Method: Included were 794 members of the Baltimore Longitudinal Study of Aging. We estimated the rate ratio (RR) of prostate cancer by entering serial measures of serum total testosterone, dehydroepiandrosterone sulfate, sex hormone binding globulin, calculated free testosterone, and free testosterone index (FTI) into a Cox proportional hazards regression model with simple updating.
Results: Higher calculated free testosterone was associated with an increased age-adjusted risk of prostate cancer {RRs by quartile: 1.00, 1.52 [95% confidence interval (95% CI), 0.93-2.50], 1.16 (95% CI, 0.61-2.20), 2.59 (95% CI, 1.28-5.25); Ptrend = 0.03}, which persisted after excluding measures in men <45 years of age [RRs by quartile: 1.00, 1.33 (95% CI, 0.78-2.25), 1.26 (95% CI, 0.68-2.33), 1.89 (95% CI, 0.99-3.61); Ptrend = 0.03]. Compared to men with eugonadal FTI (
0.153), men with hypogonadal FTI had a decreased risk of prostate cancer (RR, 0.51; 95% CI, 0.31-0.82).
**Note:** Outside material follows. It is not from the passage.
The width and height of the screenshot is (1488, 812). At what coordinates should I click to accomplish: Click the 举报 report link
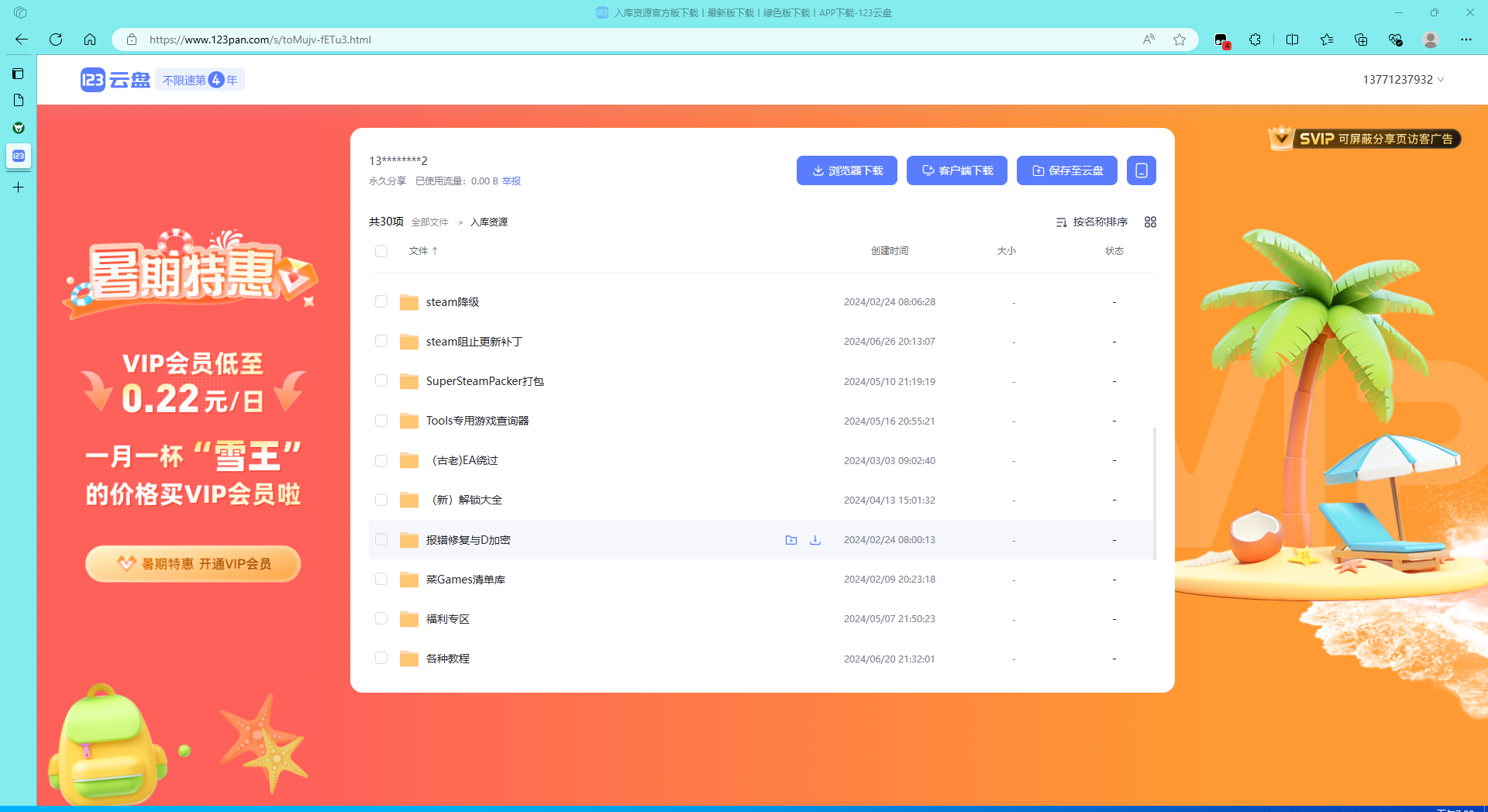coord(512,181)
Conclusion: Higher levels of calculated serum free testosterone are associated with an increased risk of prostate cancer. These findings suggest that men receiving testosterone therapy should be regularly monitored for prostate cancer and underscore the need for prospective trials of testosterone therapy incorporating incidence of prostate cancer as a primary safety end point.